**DOCUMENT SECTION:**
┄┄┄┄┄┄

FIGURE 3 is a stylized diagram of the physical layout on a CDROM disk of an inverted index data file and initial index data file in accordance with the present invention.

Like reference numbers and designations in the various drawings indicate like elements.

DETAILED DESCRIPTION OF THE INVENTION

Throughout this description, the preferred embodiment and examples shown should be considered as exemplars, rather than as limitations on the present invention.

FIGURE 3 is a stylized diagram of the physical layout on a CDROM disk 40 of an inverted index data file and initial index data file in accordance with the present invention. Two "tracks" 41 , 42 of data on the CDROM disk 40 are shown. In contrast to the prior art, rather than storing the inverted index data file 10 in contiguous blocks separate and apart from the initial index data file 15, blocks from each file are physically interleaved longitudinally (i.e., along) the spiral track (or, if CDROM technology changes, along concentric tracks). Thus, in FIGURE 3, blocks 43a and 43b are used to store the inverted index data file 10, while blocks 44a and 44b are used to store the initial index data file 15. The CDROM disk 40 is readable by a conventional CDROM drive having a drive motor, transducer head, and read and control circuitry. A speed improvement in accessing the indexes is realized by ensuring that the second of the two required seeks in the access process is almost always a longitudinal seek to a second data block following a first data block read after the first seek (which may be a lateral seek). (In some circumstances, a lateral seek may be required to access the second block, but the interleave of blocks means that most probably such would not be the case.) Thus, lateral seeks are substantially reduced, thereby reducing average seek time.

Using the example given in FIGURE 1 , the comparable process for accessing an inverted index on a CDROM in accordance with the present invention would be as follows:

1. The user enters a query (e.g., "LARCENY"), which is parsed into a query number (21).

2. The query number is used to initiate a first seek (which may be a lateral seek) to a block in the initial index data file 15. 3. An initial index record 16 (record 21) corresponding to the query number (21) is read from the block to obtain a count (4) and an offset pointer (121) to the inverted index data file 10.

4. The offset value is used to initiate a second seek to a block in the inverted index data file 10. If the inverted index record 11 pointed to by the offset pointer is physically located in the next or a nearby (e.g. , same circumferential track) block after the block containing the read initial index record 16, in accordance with the present invention, only a longitudinal seek is required.

5. The number of inverted index records 11 indicated by the count value (4) are read beginning at the record (121) indicated by the offset pointer (121).

While FIGURE 3 suggests that each index occupies the same number of blocks, the number of blocks on a circumferential "track" (taking into account the spiral nature of a CDROM disk track) dedicated to one index may be larger or smaller than the number of blocks dedicated to the other index. Thus, for example, if the initial index data file 15 comprises numerous small records, and the inverted index data file 10 comprises fewer larger records, it may be advantageous to interleave a small number of blocks (e.g., one) from the initial index data file 15 with a larger number of blocks (e.g., 25) from the inverted index data file 10. In general, this approach attempts to match the number of inverted index data file 10 blocks with the number of initial index data file 15 blocks containing records 16 with offset pointers corresponding to such inverted index data file 10 blocks. As a further example, if 100 initial index data file 15 blocks contain all of the offset pointers to 10,000 inverted index data file 10 blocks, on average, one initial index data file 15 block would be interleaved for every ten inverted index data file 10 blocks.

┄┄┄┄┄┄

**GIVEN RECORDS:**
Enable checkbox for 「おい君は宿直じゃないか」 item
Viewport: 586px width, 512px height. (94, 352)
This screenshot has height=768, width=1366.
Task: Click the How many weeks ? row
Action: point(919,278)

┄┄┄┄┄┄

**WHAT YOU WILL DO:** For each statement below, state whether the CDROM index description supports it, answering yes or no and quoting the deciding words of the CDROM index description. (a) Blocks from the two index files are interleaved along the spiral track. (b) The first seek in the access process is always a longitudinal seek. (c) Each index must occupy the same number of blocks on a track. Rely solely on the CDROM index description.

**COMPLETE RESPONSE:**
(a) Yes: "blocks from each file are physically interleaved longitudinally (i.e., along) the spiral track"
(b) No: "The query number is used to initiate a first seek (which may be a lateral seek)"
(c) No: "dedicated to one index may be larger or smaller than the number of blocks dedicated to the other index"